───── TEXTAUSZUG ─────

Ergonomie, Handling, Design
Mit dem längs verstellbaren Schulterpolster und dem seitlich justierbaren Sucher kann der Camcorder recht gut an die körperlichen Voraussetzungen des jeweiligen Nutzers angepasst werden. Einzig der separat montierbare Monitorlautsprecher, der wie eine einzelne Kopfhörer-Ohrmuschel konzipiert ist, wollte im Test nicht so richtig an die Ohren einiger Testpersonen passen. Schade für die, deren Ohren an Stellen sitzen, die von den JVC-Ingenieuren nicht eingeplant wurden, denn dieses Mithörkonzept ist eigentlich ganz clever und praxisnah: Man kann den Ton, der aufs Band kommt, gut mithören, ohne einen Kopfhörer tragen zu müssen und an ein Kabel gefesselt zu sein. Und – bei sachgemäßem Einsatz – ohne Rückkopplungen befürchten zu müssen.
Auf dem Stativ macht der GY-HD100 eine gute Figur: die auswechselbare Bodenplatte ist massiv genug ausgeführt, um den Camcorder stabil auf einem Stativkopf zu fixieren. Zusätzliche Gewinde in der Bodenplatte schaffen die Möglichkeit, Objektivzubehör wie etwa Trägersysteme für Filter und Kompendien oder gänzlich andere Bodenplatten zu montieren. Das ist ein Novum in dieser Camcorderklasse und illustriert die Zielrichtung, die JVC diesem Camcorder gibt.
Am vorderen Ende der Bodenplatte lässt sich eine kleine Stütze ausziehen, deren Sinn sich nicht sofort erschließt: Ausgezogen verhindert sie, dass der etwas frontlastige Camcorder nach vorne kippt, wenn er auf einer ebenen Fläche abgestellt wird.
Das bewährte Henkelmann-Design der gehobenen Kompaktcamcorder aller Hersteller hat auch JVC beim HD100 weitgehend beibehalten: eine sinnvolle Entscheidung. Den mittlerweile zum Standard gewordenen Ausklappschirm gibt es ebenfalls.
Ergonomisch und haptisch ist der HD100 recht gut gelungen, er ist wertig ausgeführt, die Bedienelemente, Scharniere und Klappen sind für die Preisklasse des Geräts vorbildlich. Lediglich die Gummikäppchen, die einige Anschlüsse bei Nichtbenutzung schützen und abdecken, dürften in der Praxis wohl in vielen Fällen rasch im Orkus verschwinden. Streiten lässt sich auch über die Sinnhaftigkeit der Position und Gruppierung einzelner Schalter und Tasten: bei kompakten Camcordern ist das eben immer ein konstruktiv schwierig zu lösendes Thema.

─────

> _AUFGABEN_:
(1) Wozu dient laut dem Textauszug die ausziehbare Stütze am vorderen Ende der Bodenplatte?
(2) Welche Teile des Camcorders nennt der Textauszug als für die Preisklasse des Geräts vorbildlich? Zähle alle auf.
(3) Gib aus dem Textauszug den Abschnitt von "Das bewährte Henkelmann-Design" bis "zu lösendes Thema." wortgetreu wieder.

───── ROHDATEN ─────

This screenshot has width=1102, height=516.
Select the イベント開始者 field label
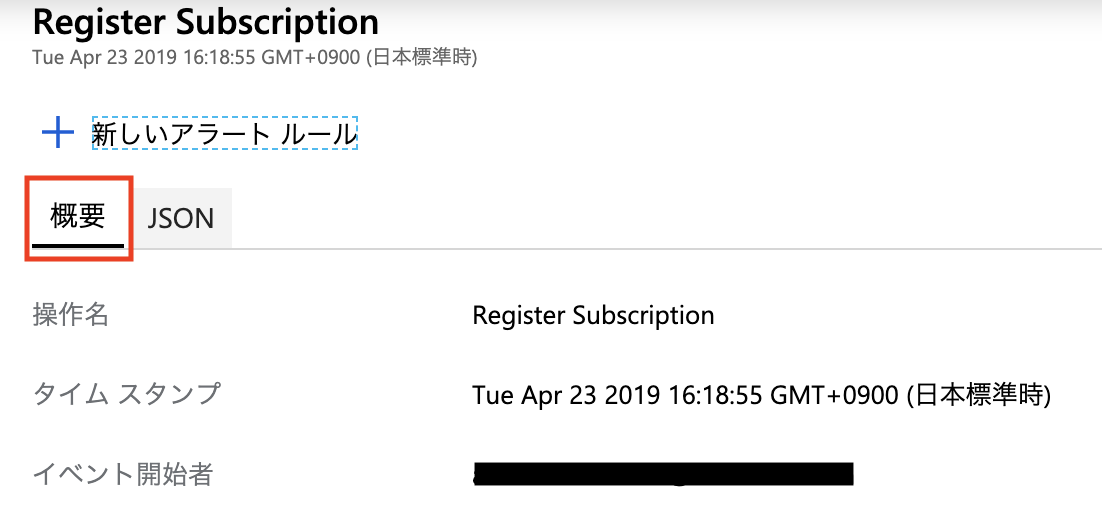tap(123, 473)
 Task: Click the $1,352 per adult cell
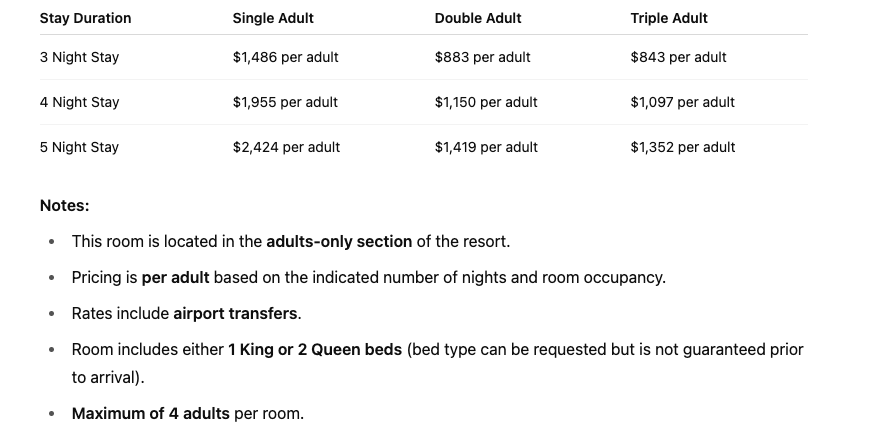[x=682, y=147]
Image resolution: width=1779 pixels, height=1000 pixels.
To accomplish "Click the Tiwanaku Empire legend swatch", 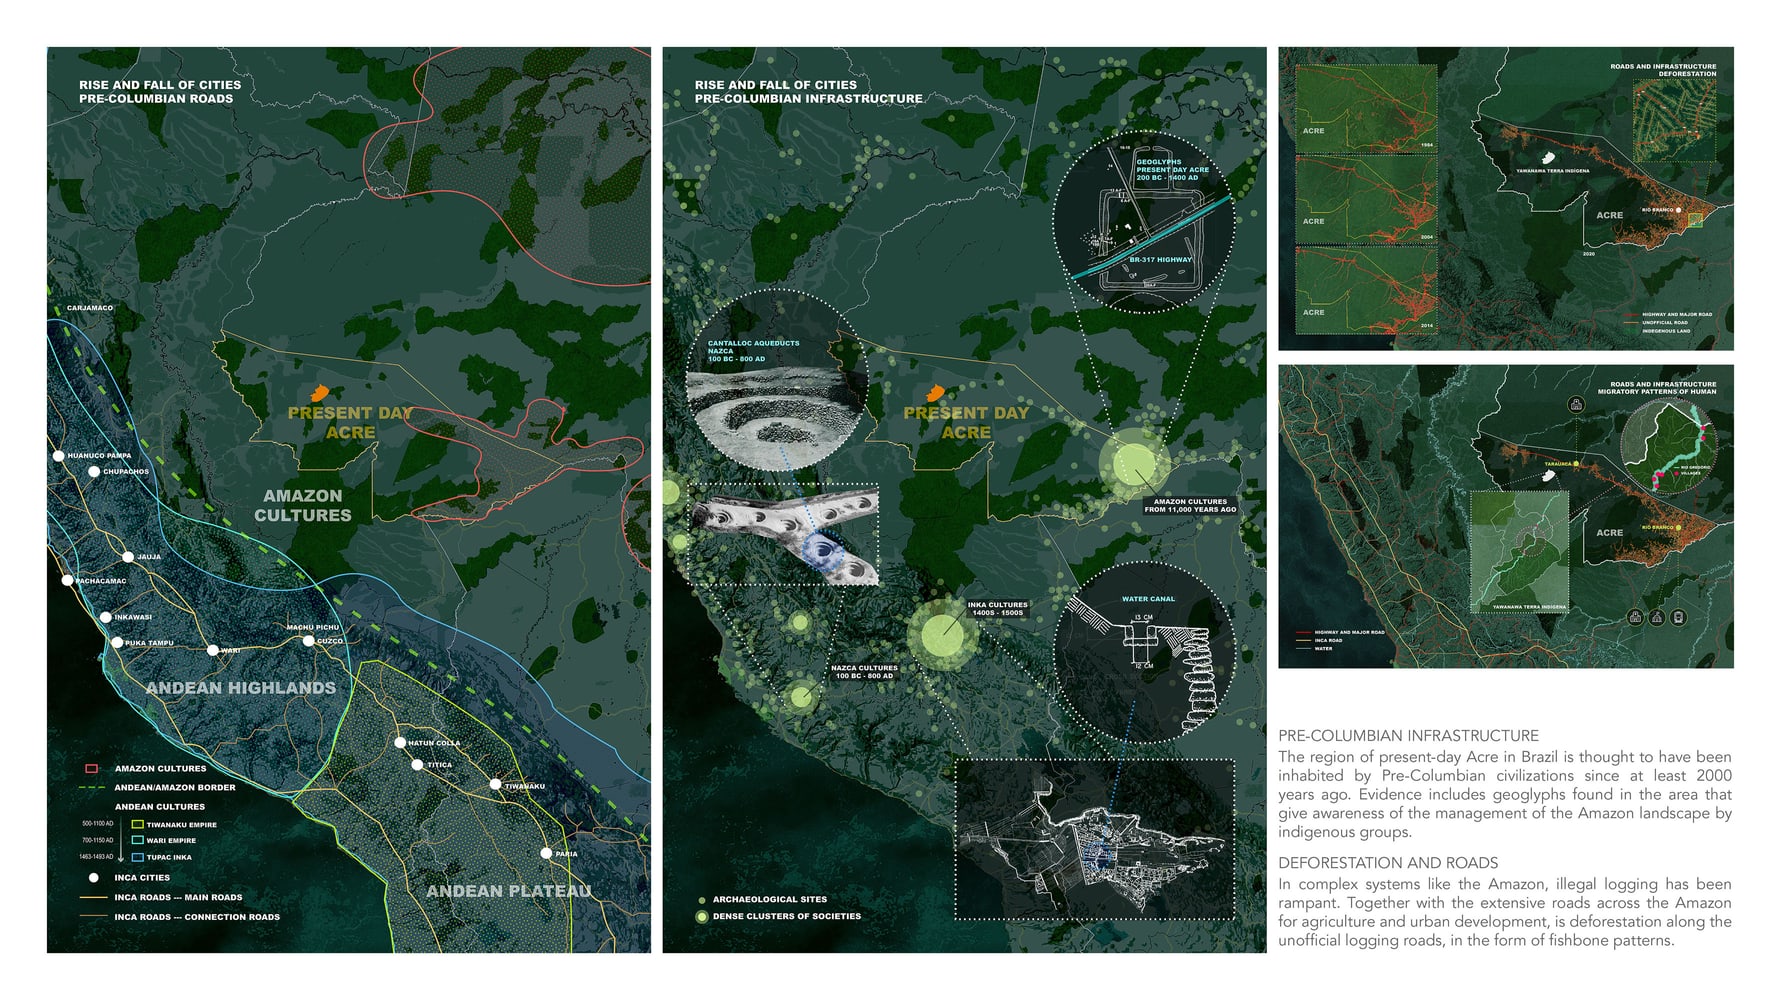I will click(x=138, y=825).
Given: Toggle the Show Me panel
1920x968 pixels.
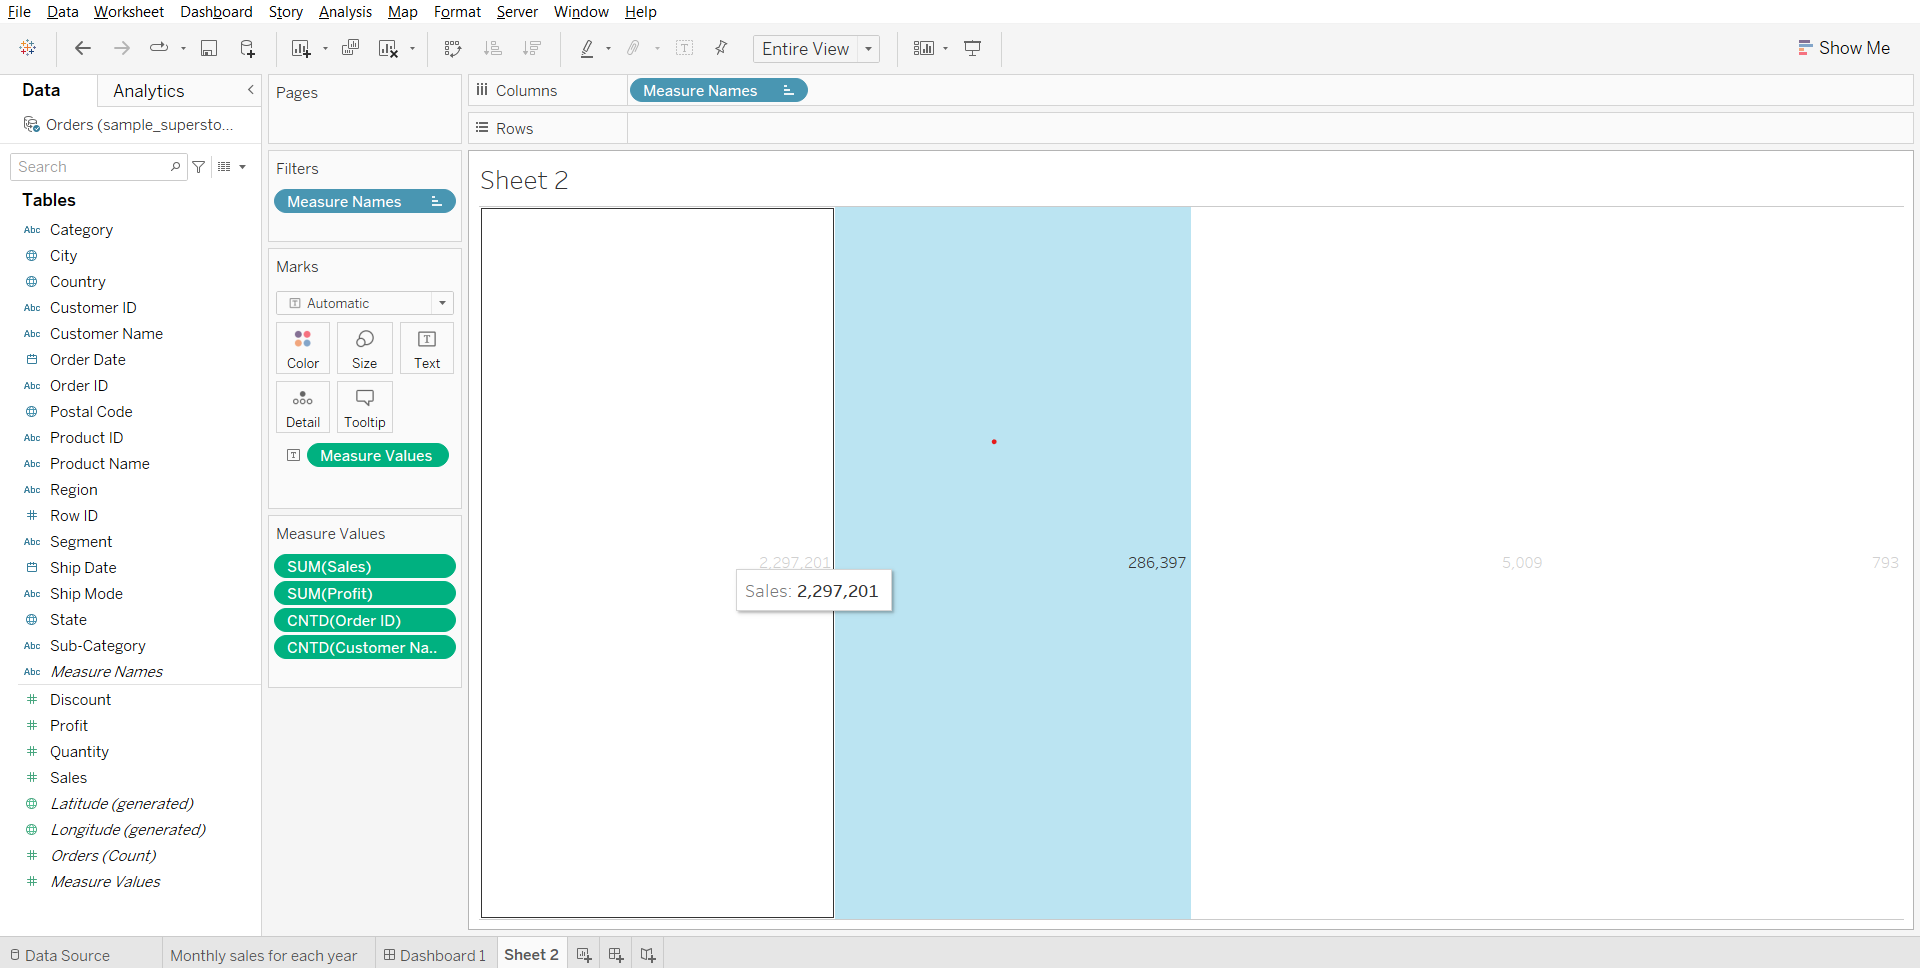Looking at the screenshot, I should 1844,48.
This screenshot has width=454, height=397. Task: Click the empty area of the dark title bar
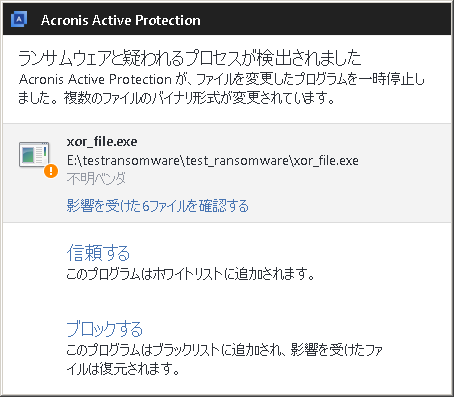click(x=327, y=20)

─────

> _LÖSUNGEN_:
(1) Ausgezogen verhindert die Stütze, dass der etwas frontlastige Camcorder nach vorne kippt, wenn er auf einer ebenen Fläche abgestellt wird.

(2) Bedienelemente, Scharniere, Klappen

(3)
Das bewährte Henkelmann-Design der gehobenen Kompaktcamcorder aller Hersteller hat auch JVC beim HD100 weitgehend beibehalten: eine sinnvolle Entscheidung. Den mittlerweile zum Standard gewordenen Ausklappschirm gibt es ebenfalls.
Ergonomisch und haptisch ist der HD100 recht gut gelungen, er ist wertig ausgeführt, die Bedienelemente, Scharniere und Klappen sind für die Preisklasse des Geräts vorbildlich. Lediglich die Gummikäppchen, die einige Anschlüsse bei Nichtbenutzung schützen und abdecken, dürften in der Praxis wohl in vielen Fällen rasch im Orkus verschwinden. Streiten lässt sich auch über die Sinnhaftigkeit der Position und Gruppierung einzelner Schalter und Tasten: bei kompakten Camcordern ist das eben immer ein konstruktiv schwierig zu lösendes Thema.